Les enjeux liés à l’intégration de la paternité dans l’intervention auprès des hommes aux comportements violents

La présente communication vise à témoigner du processus par lequel une recherche qualitative exploratoire portant sur la paternité en contexte de violence conjugale a permis de construire des savoirs sur l’intervention auprès des hommes aux comportements violents. Plus spécifiquement, en accordant une attention particulière à la construction des savoirs dans un champ d’études en émergence, cette communication présente les résultats d’une recherche portant sur les enjeux de l’intégration de la paternité au sein des programmes d’intervention destinés aux hommes adoptant des conduites violentes dans leur famille.
########################################
▶ **CONSIGNE A**
Répondez à ces questions sur l'extrait :
(i) Quel type de recherche la communication présente-t-elle ?
(ii) Sur quel sujet cette recherche porte-t-elle ?
(iii) À qui les programmes d'intervention sont-ils destinés ?
########################################
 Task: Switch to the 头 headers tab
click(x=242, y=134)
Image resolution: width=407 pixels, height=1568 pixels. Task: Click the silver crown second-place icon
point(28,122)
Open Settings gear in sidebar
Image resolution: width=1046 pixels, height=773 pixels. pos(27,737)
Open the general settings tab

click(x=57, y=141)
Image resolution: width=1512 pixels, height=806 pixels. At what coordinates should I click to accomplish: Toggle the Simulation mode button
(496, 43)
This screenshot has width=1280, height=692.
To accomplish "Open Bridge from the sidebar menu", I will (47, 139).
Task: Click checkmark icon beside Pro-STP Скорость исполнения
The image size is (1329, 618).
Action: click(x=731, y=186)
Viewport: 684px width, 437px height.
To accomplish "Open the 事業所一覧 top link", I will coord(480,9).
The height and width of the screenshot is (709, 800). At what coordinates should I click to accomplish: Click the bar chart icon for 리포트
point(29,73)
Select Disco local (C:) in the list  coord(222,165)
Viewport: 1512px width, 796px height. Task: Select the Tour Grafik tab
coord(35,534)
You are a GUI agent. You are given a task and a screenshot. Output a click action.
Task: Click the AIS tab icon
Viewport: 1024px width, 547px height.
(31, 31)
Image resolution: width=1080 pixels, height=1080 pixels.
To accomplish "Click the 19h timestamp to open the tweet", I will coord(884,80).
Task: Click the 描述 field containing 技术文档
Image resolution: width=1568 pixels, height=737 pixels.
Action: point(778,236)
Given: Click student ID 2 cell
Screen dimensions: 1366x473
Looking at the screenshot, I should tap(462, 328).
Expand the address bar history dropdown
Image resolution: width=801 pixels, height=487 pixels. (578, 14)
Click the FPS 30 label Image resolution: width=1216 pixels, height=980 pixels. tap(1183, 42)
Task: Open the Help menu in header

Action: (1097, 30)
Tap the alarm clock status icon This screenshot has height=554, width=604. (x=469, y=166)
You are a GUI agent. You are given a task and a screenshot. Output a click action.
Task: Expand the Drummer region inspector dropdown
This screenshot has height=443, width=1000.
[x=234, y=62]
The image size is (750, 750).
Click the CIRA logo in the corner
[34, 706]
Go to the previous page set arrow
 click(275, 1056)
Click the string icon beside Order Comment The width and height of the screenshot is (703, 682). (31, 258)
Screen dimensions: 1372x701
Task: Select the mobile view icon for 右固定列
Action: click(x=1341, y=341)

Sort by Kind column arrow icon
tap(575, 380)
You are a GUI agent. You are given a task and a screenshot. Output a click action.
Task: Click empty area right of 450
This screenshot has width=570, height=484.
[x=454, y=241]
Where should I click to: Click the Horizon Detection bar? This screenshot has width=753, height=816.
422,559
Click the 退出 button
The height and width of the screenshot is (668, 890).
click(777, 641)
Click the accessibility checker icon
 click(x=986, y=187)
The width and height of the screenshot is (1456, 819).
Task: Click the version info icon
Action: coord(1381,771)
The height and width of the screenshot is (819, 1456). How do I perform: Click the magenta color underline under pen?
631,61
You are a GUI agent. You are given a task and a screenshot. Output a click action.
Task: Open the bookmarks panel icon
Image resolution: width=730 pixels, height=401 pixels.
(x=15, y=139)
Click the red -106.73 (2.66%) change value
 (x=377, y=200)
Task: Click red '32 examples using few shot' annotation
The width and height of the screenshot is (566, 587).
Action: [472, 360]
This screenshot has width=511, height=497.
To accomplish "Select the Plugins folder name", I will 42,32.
########################################
▶ **CONSIGNE B**
Recopiez sans rien changer les lignes de données, en partant de la toute première et en allant jusqu'à celle qui contient « click(x=57, y=141) », cette dernière comprise.

▶ **CORRIGÉ A**
(i) Une recherche qualitative exploratoire.
(ii) La paternité en contexte de violence conjugale.
(iii) Aux hommes qui adoptent des conduites violentes dans leur famille.

▶ **CORRIGÉ B**
 Task: Switch to the 头 headers tab
click(x=242, y=134)
Image resolution: width=407 pixels, height=1568 pixels. Task: Click the silver crown second-place icon
point(28,122)
Open Settings gear in sidebar
Image resolution: width=1046 pixels, height=773 pixels. pos(27,737)
Open the general settings tab

click(x=57, y=141)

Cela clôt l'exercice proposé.